Maria Konnikova, The Confidence Game: And Why We Fall for It... Every Time
An engaging popular-science look at confidence games, their players and their marks. (Konnikova references a lot of the social psychology literature, which is certainly better than ignoring it, but I haven't had the heart to check how many of those studies have failed to replicate.)
Yuri Slezkine, The House of Government: A Saga of the Russian Revolution
TL;DR: It's about some Russians.
This book is a lot of things: at barest bones, a look at the history of the Bolshevik party, the Russian Revolution and the USSR from, say, the 1880s down to about the out-break of World War II. But it is also a kind of collective biography of the Old Bolsheviks, which particularly emphasizes their imaginative lives as readers and as writers of literature, and their family lives. It is also an analysis of Bolshevism as a millenarian sect, closely following Norman Cohn's Cosmos, Chaos, and the World to Come and (less crucially) Mircea Eliade. (On the one hand, this point is kind of obvious to any non-Bolshevik from the definitions; on the other, I know of nobody else who has (i) worked it through in detail, without (ii) being a propagandistic right-wing hack-job.) This leads to looking closely through the Bolshevik's literary output for mythological themes and symbols, especially re-workings of Exodus and of creation out of the primeval swamp. It is an account of the up-bringing and youth of the children of the Old Bolsheviks, and of how they became patriotic Soviet citizens without really getting Marxism. It examines architecture, winter holidays, witch-hunts from early modern Germany to 1980s America, and window curtains. It is the story of the building, life and decay of a particular building in Moscow, the eponymous House of Government. Finally, it is the story of the many awful things which the Old Bolsheviks did and suffered. It is vast, detailed, humorous, learned, intensely arguable (*), and over-all magnificent.
One comment seems worth making: it is striking to me how modestly the occupants of the House of Government lived, for the unchecked rulers of a huge country. A four-room apartment, a nanny, the shared use of a vacation home --- this put them near the pinnacle, which is to say, on a par with moderately successful big-city professionals and executives in the contemporary west. (Some of the provincial managers seem to have been more ostentatious.) I think this really does indicate that whatever else might be said about them, they weren't in it for personal gain. Of course, living like the western upper-middle class in a country where millions of people were literally starving to death indicates incredible relative inequality...

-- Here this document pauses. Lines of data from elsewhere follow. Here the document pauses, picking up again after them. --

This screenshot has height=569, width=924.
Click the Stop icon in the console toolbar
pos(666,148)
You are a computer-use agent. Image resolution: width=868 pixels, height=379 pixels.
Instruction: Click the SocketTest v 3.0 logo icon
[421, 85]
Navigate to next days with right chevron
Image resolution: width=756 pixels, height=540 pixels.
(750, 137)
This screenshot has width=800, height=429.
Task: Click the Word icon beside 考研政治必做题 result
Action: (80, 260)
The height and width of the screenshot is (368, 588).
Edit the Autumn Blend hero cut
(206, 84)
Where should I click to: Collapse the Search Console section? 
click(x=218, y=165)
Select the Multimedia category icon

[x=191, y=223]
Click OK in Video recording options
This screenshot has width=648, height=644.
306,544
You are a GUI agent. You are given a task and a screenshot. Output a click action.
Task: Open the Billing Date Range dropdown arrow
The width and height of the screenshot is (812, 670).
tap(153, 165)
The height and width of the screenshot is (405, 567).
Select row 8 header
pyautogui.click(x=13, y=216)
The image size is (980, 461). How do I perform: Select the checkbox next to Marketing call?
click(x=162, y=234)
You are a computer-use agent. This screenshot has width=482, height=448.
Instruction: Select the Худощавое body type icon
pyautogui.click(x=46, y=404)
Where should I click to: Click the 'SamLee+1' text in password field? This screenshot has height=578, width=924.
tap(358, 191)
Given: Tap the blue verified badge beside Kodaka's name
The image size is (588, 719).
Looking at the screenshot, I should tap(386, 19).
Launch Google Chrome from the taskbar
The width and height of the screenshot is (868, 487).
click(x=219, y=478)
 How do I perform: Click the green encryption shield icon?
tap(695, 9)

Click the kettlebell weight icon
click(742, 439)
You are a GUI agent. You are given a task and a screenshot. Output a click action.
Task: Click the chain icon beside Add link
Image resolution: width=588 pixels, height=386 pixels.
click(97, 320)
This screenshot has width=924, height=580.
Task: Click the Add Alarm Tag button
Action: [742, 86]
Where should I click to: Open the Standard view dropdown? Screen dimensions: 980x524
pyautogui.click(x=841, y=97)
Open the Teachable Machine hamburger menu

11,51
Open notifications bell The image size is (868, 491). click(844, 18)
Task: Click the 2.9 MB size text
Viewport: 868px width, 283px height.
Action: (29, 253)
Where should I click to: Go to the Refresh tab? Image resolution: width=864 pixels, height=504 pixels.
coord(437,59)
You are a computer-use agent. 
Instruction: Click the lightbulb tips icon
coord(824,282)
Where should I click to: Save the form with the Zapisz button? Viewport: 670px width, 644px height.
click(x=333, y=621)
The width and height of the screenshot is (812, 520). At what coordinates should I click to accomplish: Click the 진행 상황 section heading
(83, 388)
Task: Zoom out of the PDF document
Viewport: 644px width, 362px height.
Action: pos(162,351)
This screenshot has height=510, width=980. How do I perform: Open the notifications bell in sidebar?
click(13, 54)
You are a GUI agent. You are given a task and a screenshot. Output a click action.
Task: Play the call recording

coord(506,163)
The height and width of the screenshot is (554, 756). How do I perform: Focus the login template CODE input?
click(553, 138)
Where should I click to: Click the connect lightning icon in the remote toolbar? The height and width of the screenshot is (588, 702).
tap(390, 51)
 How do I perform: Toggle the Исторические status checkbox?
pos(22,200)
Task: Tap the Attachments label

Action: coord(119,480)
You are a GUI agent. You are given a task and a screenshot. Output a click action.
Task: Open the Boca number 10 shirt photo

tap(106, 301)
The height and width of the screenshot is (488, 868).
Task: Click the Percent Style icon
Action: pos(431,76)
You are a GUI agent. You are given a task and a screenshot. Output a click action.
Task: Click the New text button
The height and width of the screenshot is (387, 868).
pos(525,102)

Finally, I feel compelled to mention that I actually "read" this by listening to the audiobook, read by Stefan Rudnicki, who did an absolutely magnificent job at delivering the text, and in particular capturing Slezkine's use of repetition as a deliberate rhetorical device. (I can't judge Rudnicki's pronounciation of Russian.)
*: When I was in college, under the spell of Eliade and (less defensibly; but I was an adolescent) Joseph Campbell, I tormented my humanities teachers with analyses of literary works along the same lines as what Slezkine does here. They were very patient with me, and eventually got me to see that this mode of interpretation is just too flexible, that there is basically nothing it couldn't seem to account for, hence uninformative. (As I would now put it, the Rademacher complexity is too high.) I am not saying that Slezkine's efforts are on a par with my undergraduate effusions, but I do wonder, once he's decided that such-and-such a period's novels are variants on Exodus, how hard is it for him to find examples? how hard would it be for him to find Exodus stories from other periods, if he wanted to? how hard would it be for another critic to take the same text and read it as a variant on Genesis?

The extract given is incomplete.